Supplied data:

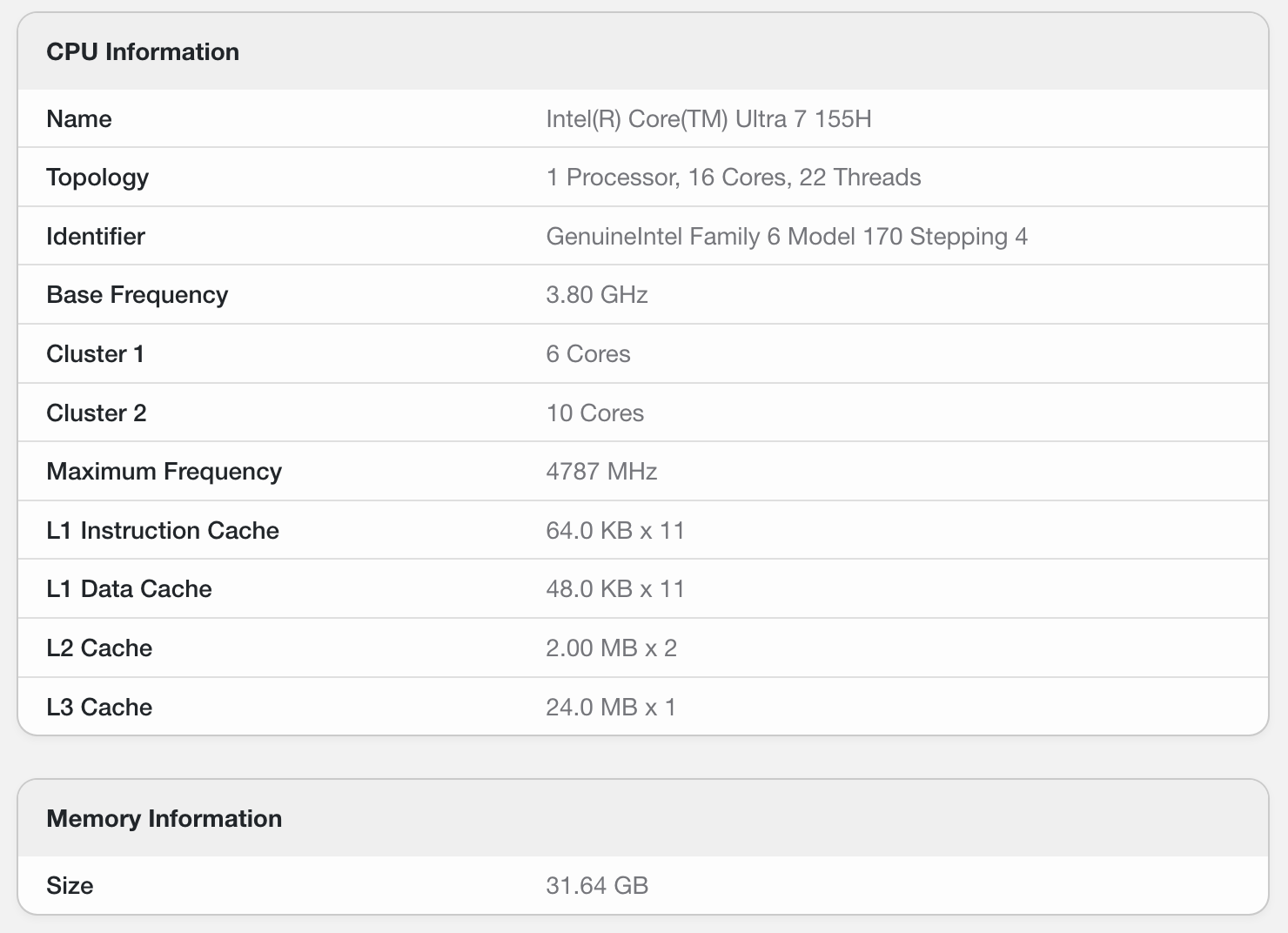
Task: Click the L1 Data Cache label
Action: (x=129, y=589)
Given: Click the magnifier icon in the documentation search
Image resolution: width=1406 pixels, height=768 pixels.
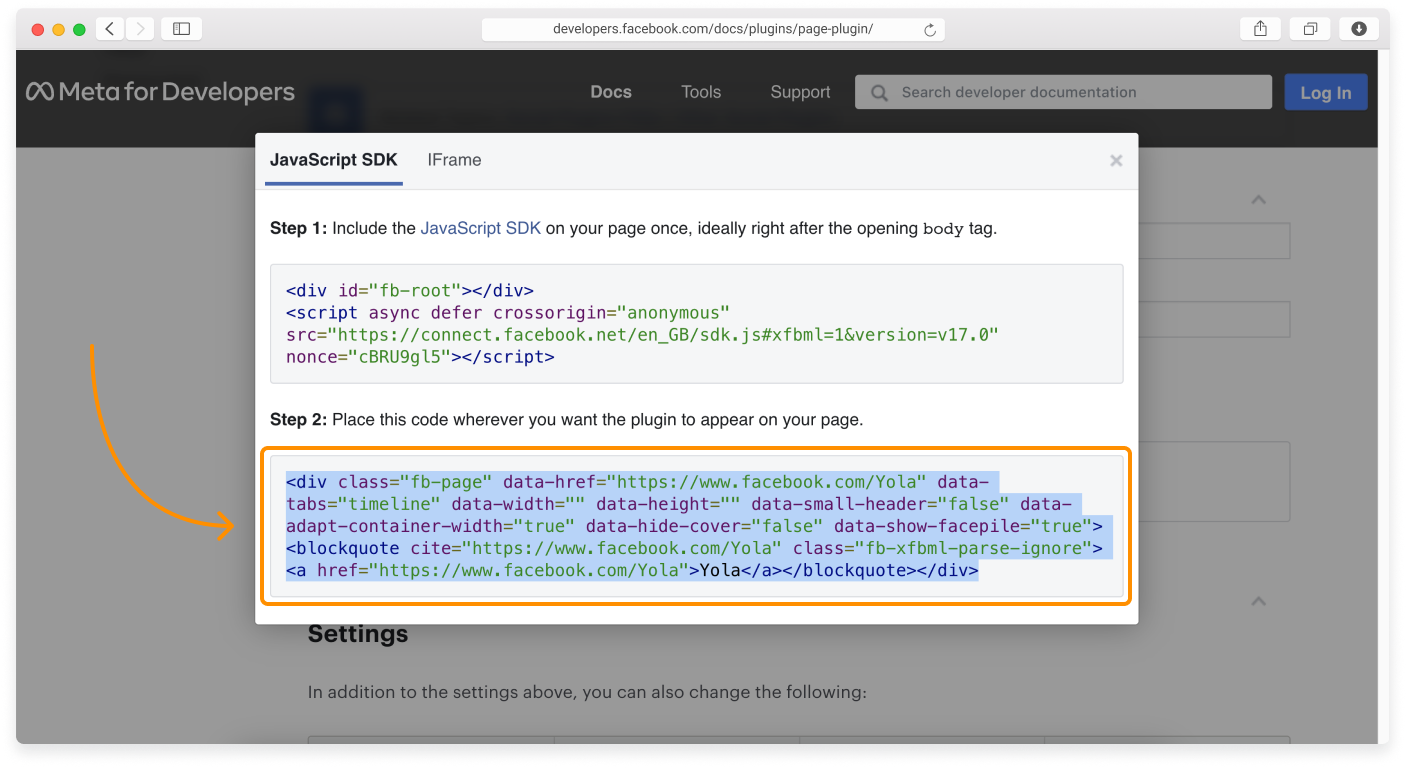Looking at the screenshot, I should tap(878, 92).
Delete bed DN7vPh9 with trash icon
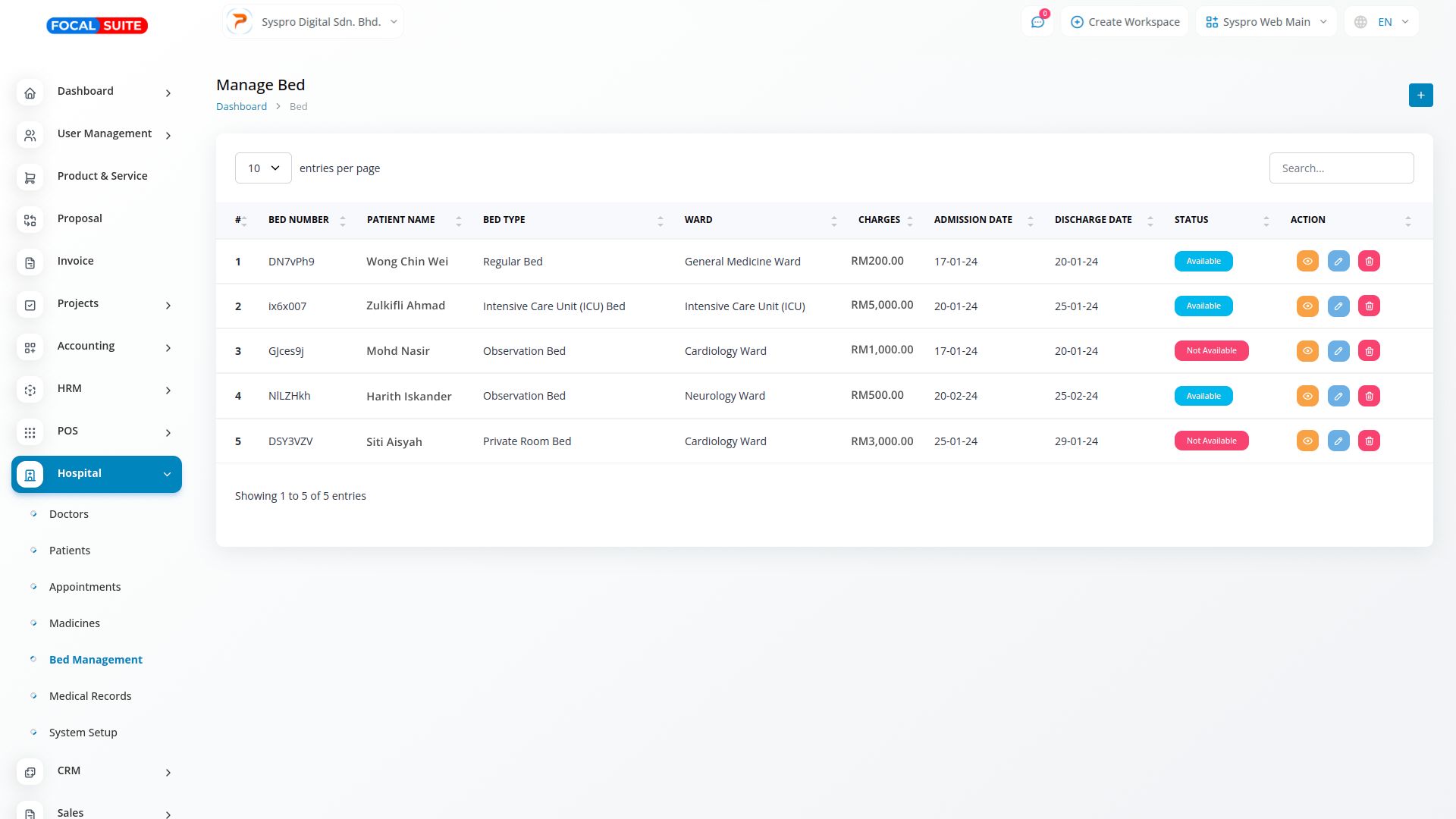This screenshot has height=819, width=1456. tap(1369, 261)
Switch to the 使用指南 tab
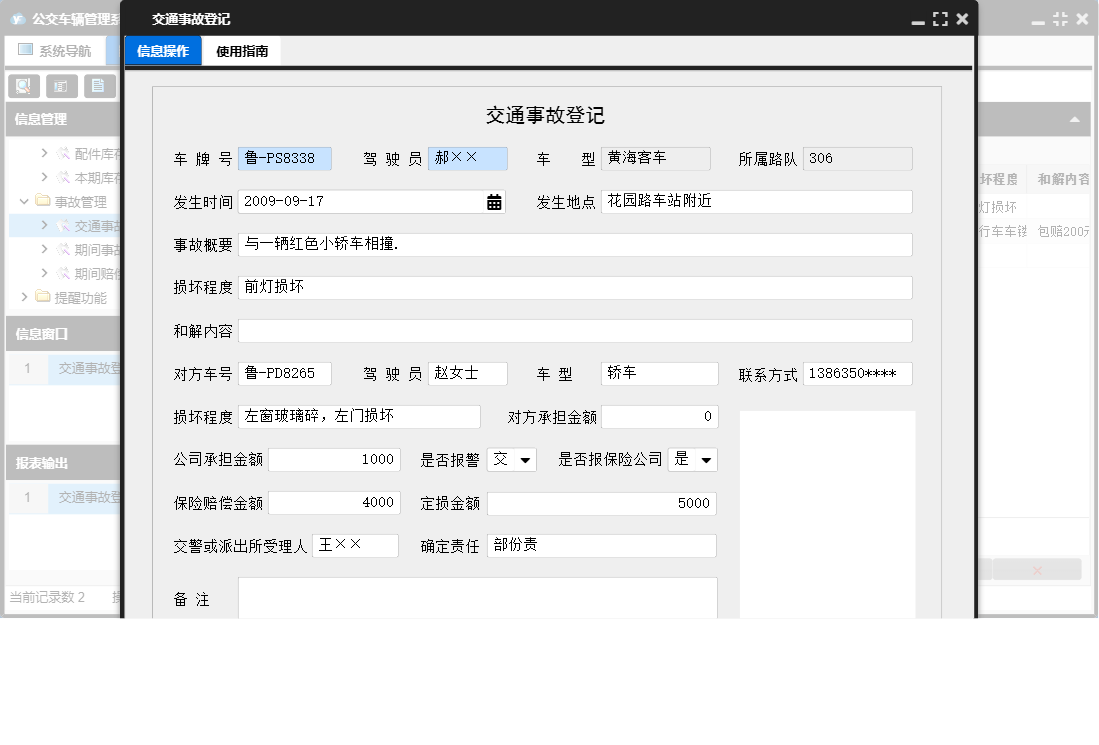The width and height of the screenshot is (1099, 745). click(242, 51)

Written problem: Please rewrite all of the lines above with "magnifier" swapped for "magnifying glass" and nothing else altered, leaving out the pictures.

Result of this task:
Task: Click the L1 Data Cache label
Action: (x=129, y=589)
Given: Click the magnifying glass icon in the documentation search
Image resolution: width=1406 pixels, height=768 pixels.
Looking at the screenshot, I should tap(878, 92).
Delete bed DN7vPh9 with trash icon
This screenshot has height=819, width=1456. tap(1369, 261)
Switch to the 使用指南 tab
The width and height of the screenshot is (1099, 745). click(242, 51)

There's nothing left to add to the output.